Sorun Milletler Cemiyeti’nde 19 Eylül 1924 günü görüşülmeye başlanmıştı. Bu konuda Türkiye’nin bölgede bir halk oylaması yapılması yolundaki talebi bölge halkının cahil oluşu ve kolay kandırılabilir olması nedeniyle İngiltere tarafından kabul edilmemişti. İngiltere o zaman cemiyetin en nüfuslu üyelerinden biri idi. Milletler Cemiyeti sorunu araştırıp bir rapor meydana getirmeleri amacıyla tarafsız devletlerden üçlü bir komisyon oluşmasını istemişti. Komisyon çalışmaları sonunda bir rapor hazırlayarak bunu cemiyete sunmuştu. Milletler Cemiyeti önce yapılacak oylamanın içeriği hakkında Uluslararası Adalet Divanı’nın kararını sormuştu. Daha sonra Brüksel Hattı oybirliğiyle sınır olarak kabul edilmişti.
Nihayetinde sorun cemiyetin bölgenin geleceğini İngiltere lehine veren kararıyla, Türkiye bu kararı kabul etmemesine rağmen Süleymaniye, Musul, Kerkük ve Erbil’in içinde olduğu Musul eyaleti İngiltere mandasındaki Irak’a verilmişti. Musul halkının da ırak vatandaşı sayılması kabul edilmişti. Böylece, Osmanlı İmparatorluğu toprakları içinde yaklaşık 400 yıl kalan ve İngiltere’nin bölgedeki petrol kaynaklarını elde etme ve kendi sömürge yollarını güvence altına alma çabalarıyla bu bölge elden çıkmıştı.
1925 yılında yeni kurulan Türkiye’ye Irak sınırı zorla dayatılmış olmaktaydı. Türkiye baş gösteren Şeyh Sait Ayaklanması nedeniyle Milletler Cemiyeti’nin kararını kabul etmeye mecbur olup Dışişleri Bakanı Tevfik Rüştü Aras’ın deyimiyle İngilizlerle ile iyi geçinmek için İngiltere ve Irak ile görüşmeler yapmıştı. Görüşmelerin sonunda 5 Haziran 1926’da Sınır ve İyi Komşuluk Antlaşması adıyla imzalanan Ankara Antlaşması ile bu sorun nihai çözüme kavuşturulmuştu.

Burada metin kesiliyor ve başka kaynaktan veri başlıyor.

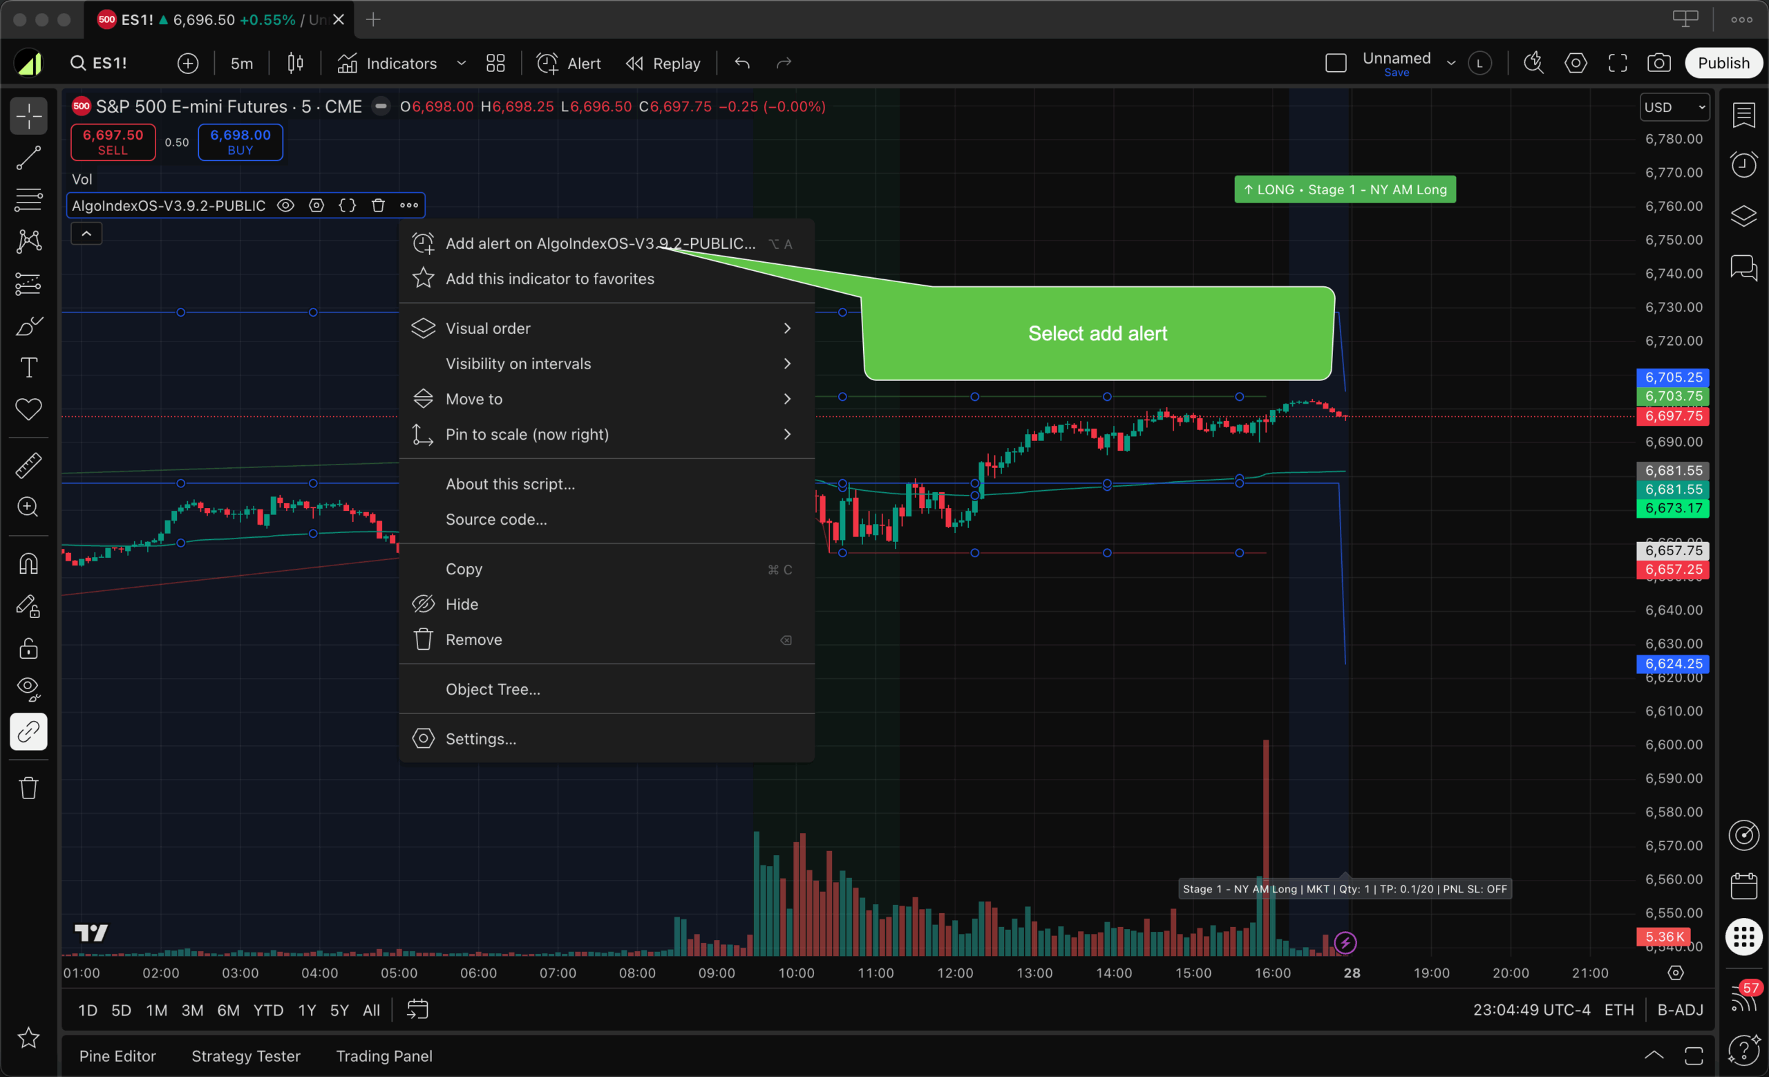
Task: Toggle the ETH extended hours session
Action: (1619, 1010)
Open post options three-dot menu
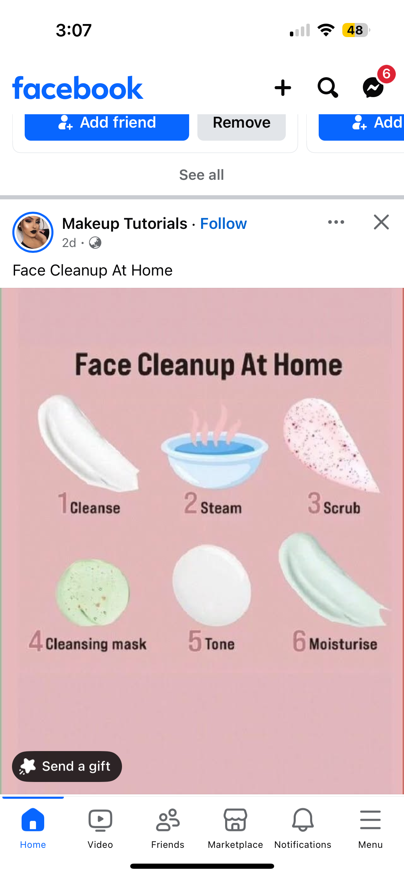 coord(336,222)
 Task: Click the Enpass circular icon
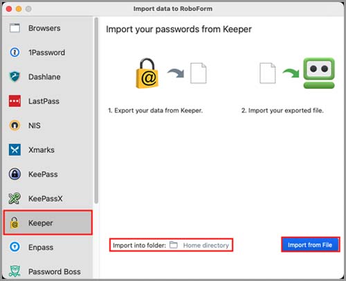click(15, 247)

Antlaşma ile Türkiye Irak’ın petrol gelirlerinden %10’unun gelirini 25 yıl süre ile almayı İngiltere’ye kabul ettirmişti. Antlaşmaya eklenen bir ek madde ile Türkiye % 10’luk gelirini isterse 12 ay içinde para karşılığı devredebilecekti. Ancak antlaşmadan 4 yıl sonra Türkiye, 500.000 sterlin karşılığında bu haklarından feragat etmişti.